BigSurv18 program


Wednesday 24th October Thursday 25th October Friday 26th October Saturday 27th October





How Do You Like Those Likes? Exploring the Validity of Measures Derived from Social Media Data

Chair Dr Lars Lyberg (Inizio)
TimeSaturday 27th October, 14:00 - 15:30
Room: 40.006

Can Facebook "Likes" Measure Human Values?

In review process for the special issue

Dr Daniel Oberski (Utrecht University) - Presenting Author

Human values - the importance of broad goals in life - are of interest to social scientists because they are thought to predispose people to certain attitudes, opinions, and behaviors. They are commonly measured using sets of predesigned survey questions such as the Schwartz Values Scale (SVS), Schwartz portrait value questionnaire (PVQ), implemented in the European Social Survey, or Inglehart's partial ranking task, implemented in the World Values Survey and European Values Study.

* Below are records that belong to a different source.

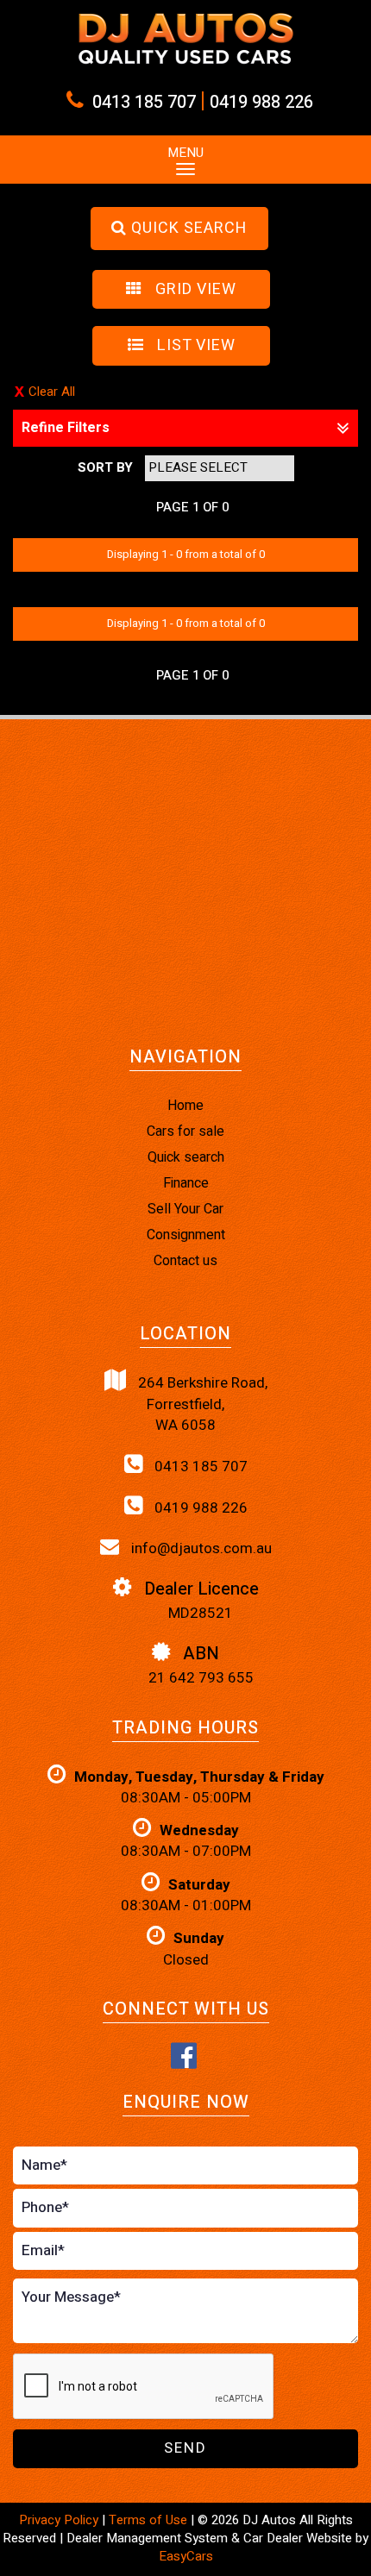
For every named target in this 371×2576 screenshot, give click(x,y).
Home (185, 1105)
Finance (186, 1183)
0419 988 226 (261, 102)
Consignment (186, 1235)
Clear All (51, 392)
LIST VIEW (194, 345)
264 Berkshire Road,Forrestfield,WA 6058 (201, 1404)
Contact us (185, 1260)
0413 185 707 (144, 102)
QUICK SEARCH (187, 228)
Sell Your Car (185, 1209)
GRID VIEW (193, 289)
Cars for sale (185, 1131)
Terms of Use (150, 2519)
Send (185, 2448)
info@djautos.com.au (200, 1548)
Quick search (186, 1157)
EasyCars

This paper examines whether human values can be measured by observing which pages a user "likes" on Facebook. We analyze a dataset collected by Kosinski et al. (2015) of 111,430 people "liking" 19 million possible Facebook pages, linked with the Schwartz Values Scale questionnaire (n = 12,073). After applying an unsupervised topic model to the Facebook "likes" and traditional factor analysis to the SVS, we describe the reliability and (criterion and face) validity of these learned topics as measures of Human Values.

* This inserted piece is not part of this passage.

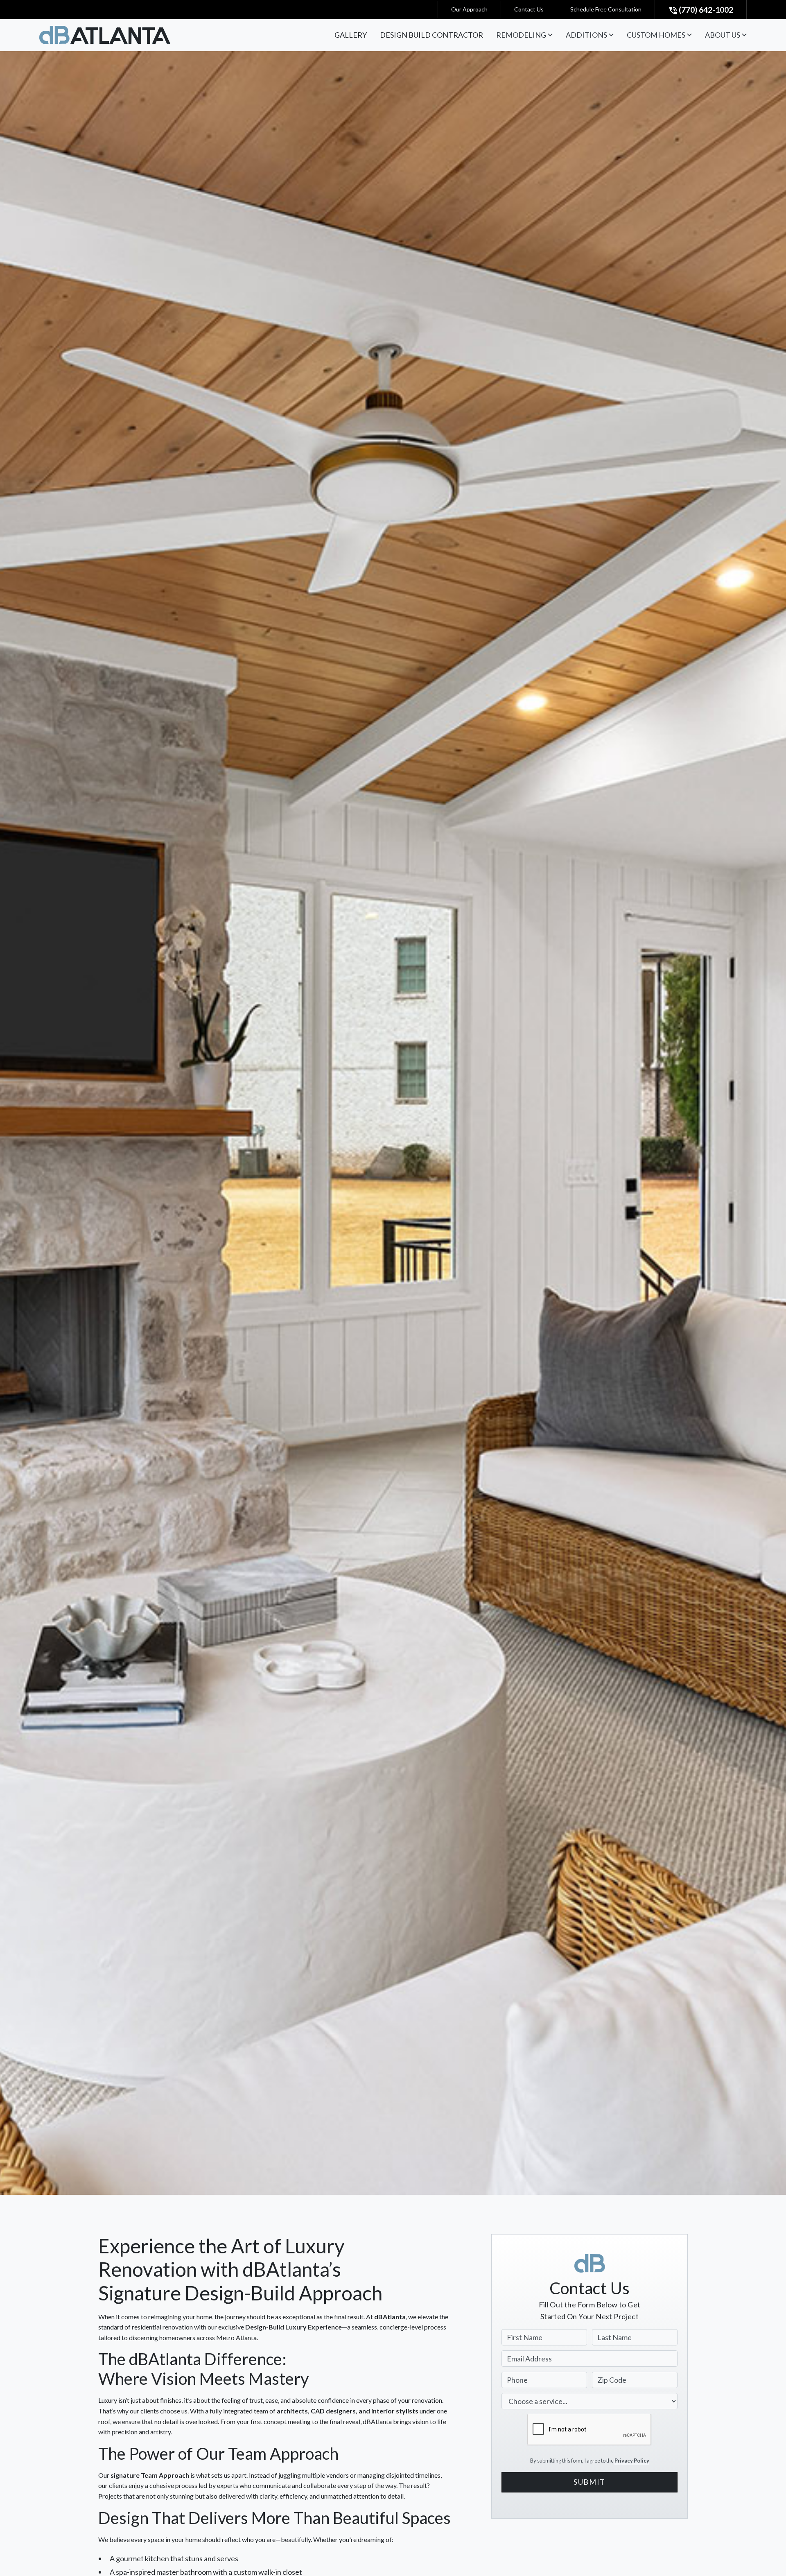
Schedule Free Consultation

Initial results predicting values factors with gradient boosting machines indicate that Facebook "likes" can indeed validly measure Human Values, but also that the reliability of this measurement is decidedly low. We discuss these results, further work, as well as some remaining barriers to the use of Facebook for human values measurement.

References

Kosinski, M., Matz, S., Gosling, S., Popov, V. & Stillwell, D. (2015) Facebook as a Social Science Research Tool: Opportunities, Challenges, Ethical Considerations and Practical Guidelines. American Psychologist.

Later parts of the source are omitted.